§ Given passage:
......

Consensus is (by users and the mags) that the Vortex is fractionally less optically than a Swaro. Perhaps the writes in those mags got kickbacks. LOL!! I think that if I did have the cash to burn on a Swaro and used it as much as I use my Vortex I might be biased towards them. To this day I have always been able to see the same stuff as the guy next to me with Swaro and I can see as clearly as I would expect.


----------



## BigT (Mar 11, 2011)

I've got the Swaro 65mm ATS with the 25-50W eye piece. I absolutely love this set-up. I would love to have the 80mm scope, but the wide angle eye piece makes up for some of that, and it's much easier to pack. 

I run that with a light weight carbon tripod that has been great to use. 

Very expensive set-up but I think I would have saved money had I gotten this in the beginning and not bought and sold several others in my search for quality optics with no eye strain. I've owned both the Vortex Razor spotter, and binoculars before and have since switch to Swaro SLC 10x42HD binocs, and the scope. I use all of the optics mentioned in this post several times every month. This isn't something I get out for a week every fall. It's used year round. By far the most used thing I've got in the hunting category. 

I've also since switched over to the PhoneCam set-up through TinesUp. Far superior to PhoneSkope in my opinion. Since switching to TinesUp, I've also gotten their ScopeCam set-up and have been getting the best video footage I've ever gotten through a spotter. It's awesome!!!

......

§ Material provided:

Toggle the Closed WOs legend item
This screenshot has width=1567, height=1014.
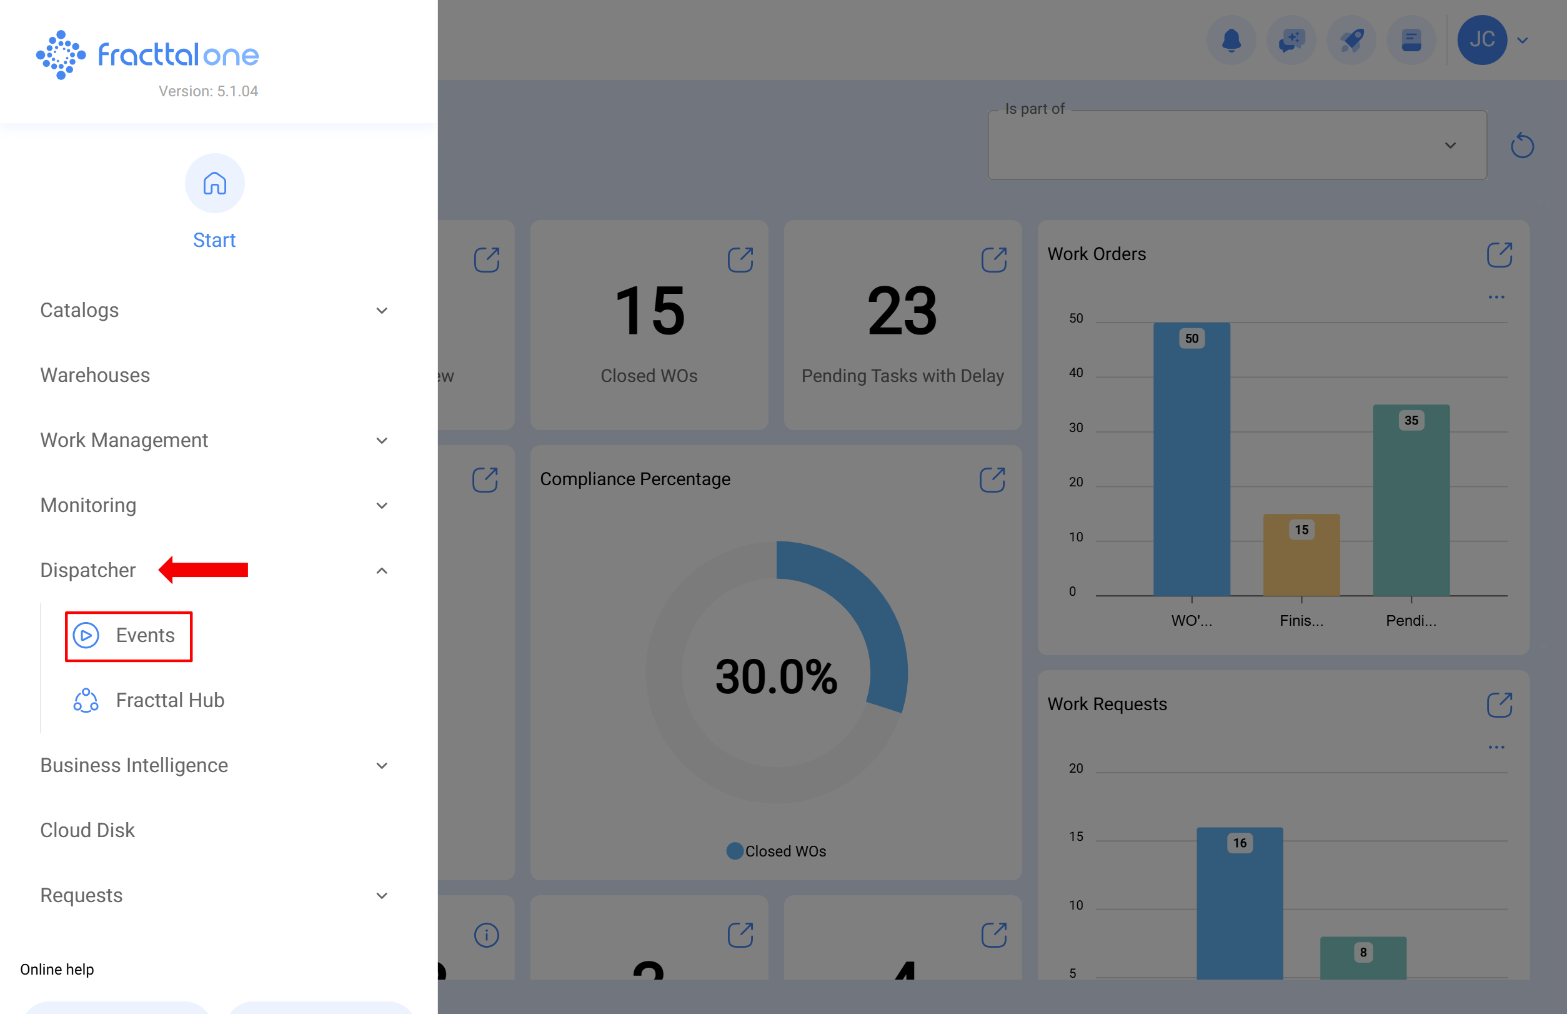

......

§ Written task 1: Reproduce the part of the forum thread between "Consensus is (by" and "(Mar 11, 2011)", inclusive.
§ Written task 2: List every brand name that appears in the forum thread.

§ Complete output 1:
Consensus is (by users and the mags) that the Vortex is fractionally less optically than a Swaro. Perhaps the writes in those mags got kickbacks. LOL!! I think that if I did have the cash to burn on a Swaro and used it as much as I use my Vortex I might be biased towards them. To this day I have always been able to see the same stuff as the guy next to me with Swaro and I can see as clearly as I would expect.


----------



## BigT (Mar 11, 2011)

§ Complete output 2:
Vortex
Swaro
TinesUp
PhoneSkope